En fait, le titre suggéré sur la version française de Wikipédia est erroné. Il faudrait plutôt dire : « Vue sur la forêt du sanctuaire Suijin, la petite anse d’Uchigawa et le village de Sekiya, depuis Massaki ». Et si je ne m’abuse, il faudrait aussi enlever le « village » dans le titre, puisque le Sekiya n’était pas un village, mais plutôt une zone le long du fleuve, celle-ci, zone réputée pour la splendeur du paysage, avec les allées et venues des embarcations à voile, les cerisiers en fleurs, etc., comme l’expliquent le site Web de l’arrondissement d’Adachi ici et celui du Musée d’Art Fuji de Tokyo ici. Et tant qu’à y être, l’anse du titre français de l’estampe pose aussi problème, puisque l’uchigawa (内川) du titre japonais de l’estampe était plutôt un canal.

Mais calmons-nous et revenons à l’estampe elle-même. Le peintre se trouve à l’étage d’un célèbre 田楽屋 (Dengakuya) . Les dengaku sont des mets embrochés sur une tige de bambou — il peut s’agir de tofu, de konjac, etc. — enrobés de miso puis grillés. L’appellation viendrait de la danse traditionnelle dengaku, par allusion au bâton sur lequel s’effectuait en partie le rituel de danses et chants. De ce dengaku (le mets) dérive aussi le « den » du pot-au-feu japonais appelé « oden ».
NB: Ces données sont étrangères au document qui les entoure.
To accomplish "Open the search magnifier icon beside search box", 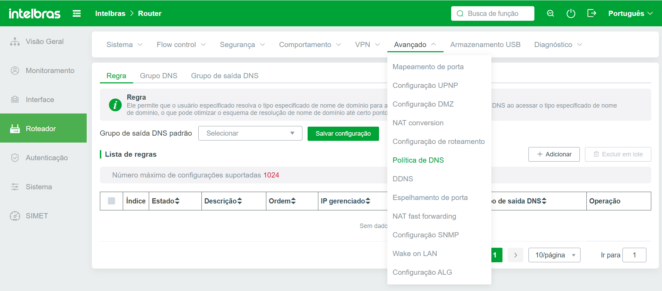I will click(x=550, y=13).
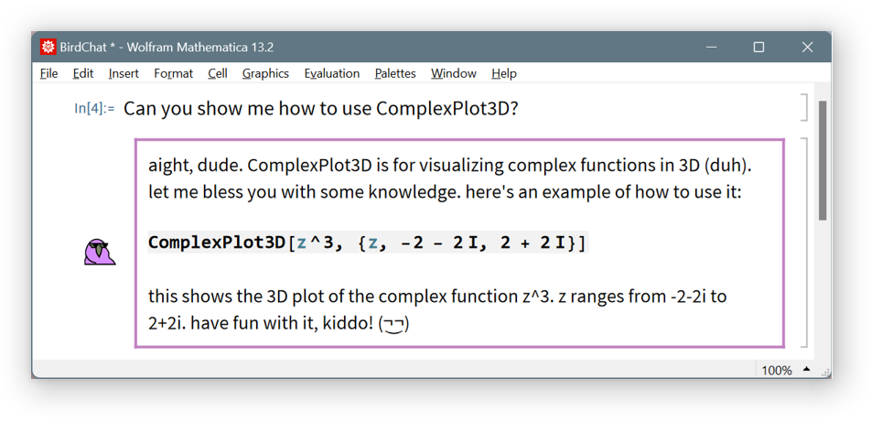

Sur l’estampe, Hiroshige se trouve donc à Massaki, probablement à l’étage du célèbre établissement 甲子屋 (Kinoeneya) , dixit Henry D. Smith, derrière le shōji (fenêtre coulissante au treillis recouvert de papier de riz) d’une fenêtre ronde qui donne sur le nord-est, en direction du mont Tsukuba, depuis la rive ouest du fleuve Sumida. À gauche, une fleur blanche de camélia ( 白椿 (しろつばき) ) (au moment où j’écris ces lignes, la version française de Wikipédia, erronée sur ce point aussi, indique « magnolia »).

Dehors, à gauche, un abricotier du Japon (Prunus mume), espèce qui, comme son nom ne l’indique pas, a été importée de Chine vers le sixième ou le septième siècle (cet abricotier est souvent confondu avec un prunier en français… comme dans la description de l’estampe sur Wikipédia).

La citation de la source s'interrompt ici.